El presidente de Nicaragua, Daniel Ortega y la vicepresidenta Rosario Murillo durante la ceremonia de inauguración de un paso elevado en Managua, Nicaragua.
GINEBRA – Las autoridades nicaragüenses deben llevar a cabo una investigación independiente de la muerte bajo custodia del líder indígena miskito Brooklyn Rivera, garantizar una autopsia imparcial y devolver sus restos mortales a su familia, declaró este lunes el Grupo de Expertos en Derechos Humanos sobre Nicaragua.
En un comunicado donde condenaron la muerte del activista, anunciada por las autoridades el domingo, el grupo de expertos de la ONU aseguró que la falta de una investigación imparcial y la no devolución de los restos de Rivera “refuerza la fuerte presunción de responsabilidad estatal por su muerte”.
El líder de 73 años, fundador del partido indígena Yatama, “no falleció por enfermedad, sino como resultado de su desaparición forzada de más de dos años, sin contacto con su familia, sin servicios médicos independientes y sin ninguna rendición de cuentas”, señaló uno de los expertos del grupo, el húngaro Reed Brody.
Rivera “dedicó cuatro décadas a defender los derechos de su pueblo”, afirmó Brody, quien pidió a la comunidad internacional que tome partido ante su fallecimiento.
La jurista uruguaya Ariela Peralta, también en el grupo de expertos, añadió que la desaparición forzada de Rivera desde su detención el 23 de septiembre de 2023, cuando era diputado de la Asamblea Nacional, constituye “un crimen internacional del que el Estado de Nicaragua es legalmente responsable”.
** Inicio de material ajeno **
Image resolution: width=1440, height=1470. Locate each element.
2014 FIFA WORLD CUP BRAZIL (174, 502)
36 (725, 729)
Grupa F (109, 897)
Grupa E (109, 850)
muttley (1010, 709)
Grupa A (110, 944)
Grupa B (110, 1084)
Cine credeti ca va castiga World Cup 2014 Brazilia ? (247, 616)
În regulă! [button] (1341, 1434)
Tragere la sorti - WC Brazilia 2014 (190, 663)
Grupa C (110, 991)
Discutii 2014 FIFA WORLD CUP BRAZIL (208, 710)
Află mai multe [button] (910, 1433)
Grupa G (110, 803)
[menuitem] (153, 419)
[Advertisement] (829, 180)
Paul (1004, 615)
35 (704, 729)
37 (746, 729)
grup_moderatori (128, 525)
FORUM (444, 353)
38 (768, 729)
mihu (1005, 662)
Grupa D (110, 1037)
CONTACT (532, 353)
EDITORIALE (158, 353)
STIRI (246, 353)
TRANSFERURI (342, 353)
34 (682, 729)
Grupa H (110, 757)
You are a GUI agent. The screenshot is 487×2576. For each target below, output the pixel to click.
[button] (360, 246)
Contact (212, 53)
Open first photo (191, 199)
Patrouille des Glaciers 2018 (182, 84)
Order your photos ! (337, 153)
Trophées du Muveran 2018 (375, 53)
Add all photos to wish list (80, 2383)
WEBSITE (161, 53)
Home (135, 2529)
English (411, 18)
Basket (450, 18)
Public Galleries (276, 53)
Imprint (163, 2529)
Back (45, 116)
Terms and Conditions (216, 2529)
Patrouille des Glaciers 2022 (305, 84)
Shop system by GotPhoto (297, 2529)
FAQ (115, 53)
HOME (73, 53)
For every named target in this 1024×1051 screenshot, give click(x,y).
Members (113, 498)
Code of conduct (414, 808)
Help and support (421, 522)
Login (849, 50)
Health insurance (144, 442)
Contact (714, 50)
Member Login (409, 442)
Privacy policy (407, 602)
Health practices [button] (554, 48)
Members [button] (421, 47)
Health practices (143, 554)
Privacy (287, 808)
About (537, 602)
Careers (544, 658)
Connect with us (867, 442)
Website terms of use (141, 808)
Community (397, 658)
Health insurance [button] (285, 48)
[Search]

Añadió que cuando una persona en desaparición forzada fallece, “las acciones que causaron ese desenlace pueden constituir múltiples crímenes contra la humanidad, como el asesinato, la tortura y la persecución”.
El grupo presidido por el alemán Jan-Michael Simon ya pidió en marzo, en una misiva al Gobierno copresidido por Daniel Ortega y Rosario Murillo, que se brindara información sobre la situación y el paradero de Rivera.
Los expertos recordaron este lunes que se ignora la situación de al menos otras nueve personas en Nicaragua en detención arbitraria, y también subrayaron que en un informe de 2024 documentaron al menos 46 asesinatos de líderes indígenas desde 2018.
En este sentido, resaltaron que la muerte de Rivera es síntoma de “un patrón amplio de violaciones” contra pueblos indígenas y afrodescendientes en Nicaragua.
Las autoridades se han infiltrado en las estructuras de autogobierno de estos pueblos para debilitarlas, han tolerado las invasiones de grupos armados que han causado la muerte de decenas de indígenas, y han realizado detenciones arbitrarias, tortura y persecución contra sus líderes, añadieron.